Sophie Villeneuve vient de lancer son deuxième album. L’auteure-compositrice-interprète de Whitehorse était de passage à Ottawa où j’ai pu la rencontrer pour la première fois.
Quand as-tu commencé ta carrière dans le domaine de la chanson?
Étrangement, c’est vraiment lorsque je suis arrivée au Yukon en 2013 que j’ai commencé à composer. Quand j’étais au Québec, j’étais intimidée par le fait qu’il y avait déjà tellement d’artistes de la chanson. Je ne voyais pas comment je pourrais ressortir du lot et faire carrière, alors ça me refroidissait. Dès que je suis arrivée au Yukon, j’ai senti que la scène était grande ouverte pour les nouveaux artistes – que tu sois anglophone ou francophone. C’est en allant dans les soirées à micro ouvert de Whitehorse que j’ai commencé à faire de la scène. Par la suite, un touriste – de l’Ontario, by the way, haha! – m’a brisé le coeur, et pour le faire revenir au Yukon je lui ai écrit la chanson Where you Belong, puis Le Petit Coeur en Laine. Il a bien aimé la « toune » mais il n’est pas revenu – « whatever »! Au moins j’en suis ressortie avec une chanson en anglais et une en français, alors au moins ce fût une peine d’amour productive! Sans rancune, amis ontarois 😛
De quels instruments joues-tu?
Le premier instrument que j’ai appris est le piano quand j’avais 10 ans. Au secondaire, ce n’était plus vraiment « cool » de jouer du piano classique, alors j’ai joint le Big Band de l’école à la trompette et c’est là que je me suis rendue compte que jouer de la musique avec d’autres était vraiment quelque chose que j’aimais. J’ai continué la trompette plus tard à Montréal dans l’Harmonie Laval et l’Harmonie St-Jérôme juste pour le plaisir. Parallèlement, j’ai appris la guitare par moi-même pour les feux de camp et les partys, et ajouté le rack à harmonica plus tard. Au Yukon, je me suis achetée un ukulélé, et c’est pas mal le dernier instrument que j’ai appris. Je ne me considère pas experte dans aucun des instruments que je joue, mais je me débrouille. Les prochains instruments à apprendre sur ma liste sont la basse et l’accordéon.

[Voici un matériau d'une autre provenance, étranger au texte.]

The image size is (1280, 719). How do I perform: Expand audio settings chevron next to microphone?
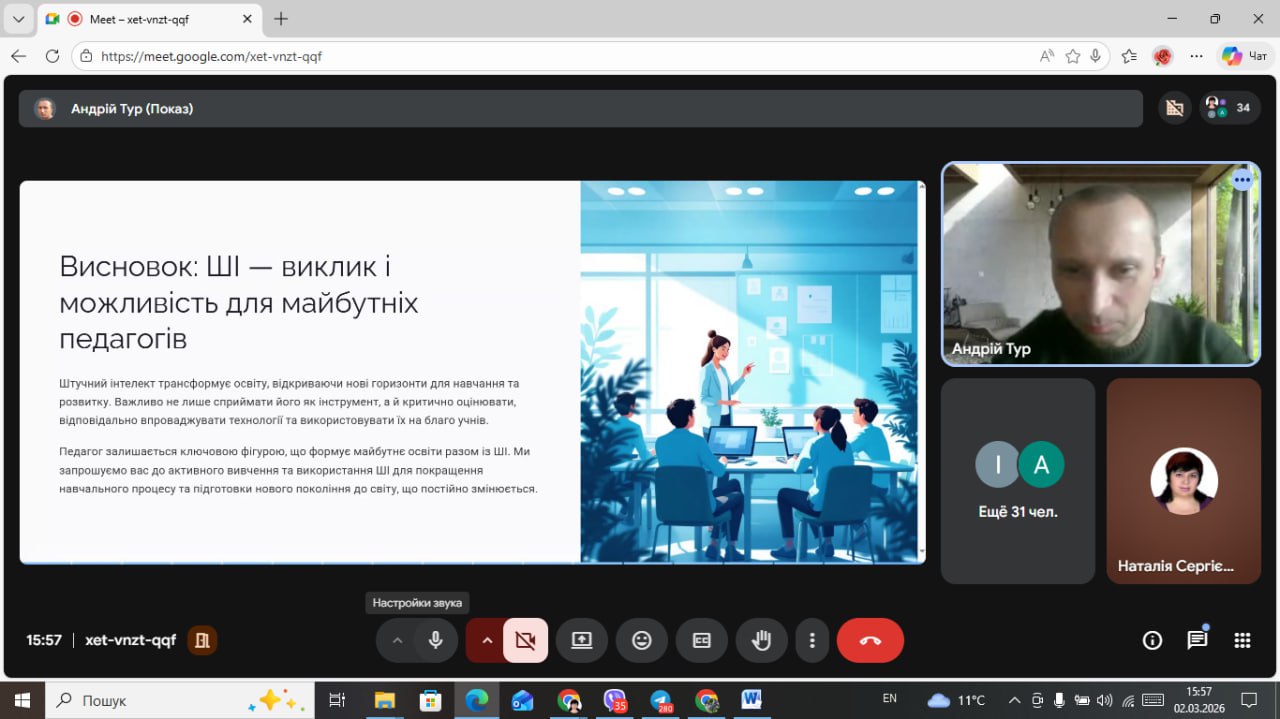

Composes-tu paroles et musique?
Oui, les deux viennent ensemble quand je compose. Souvent je vais commencer par gratter une séquence d’accords à la guitare et chantonner une mélodie par-dessus, et ensuite les paroles viennent s’ajouter. Avant de commencer, j’ai déjà un thème en tête pour les paroles, mais je n’écris jamais de texte avant d’avoir une idée de la mélodie. Pour une raison obscure, le refrain me vient souvent en tête avant les couplets – je me dis « ha, ça c’est clairement un refrain ». Et ensuite, je suis prise avec « comment commencer la toune », toujours un défi intéressant à relever. Après, je fais un enregistrement rough sur mon iPhone. Je le réécoute et modifie des choses, retravaille les paroles et la mélodie. Ensuite, je laisse mijoter la chanson quelques semaines/mois sans y toucher, et je reprends plus tard si je pense qu’elle vaut la peine. Je fais un enregistrement plus pro avec mon set up à la maison, essaie des arrangements différents. Il y a des chansons comme Deux Mots et Demi, Keep Singing et Y Fait Frette qui ont été écrites en une journée, presque du premier jet. Mais ça arrive juste quand l’inspiration est très forte et qu’il y a un genre de bulle de création magique intense. Malheureusement ce n’est pas toujours le cas…!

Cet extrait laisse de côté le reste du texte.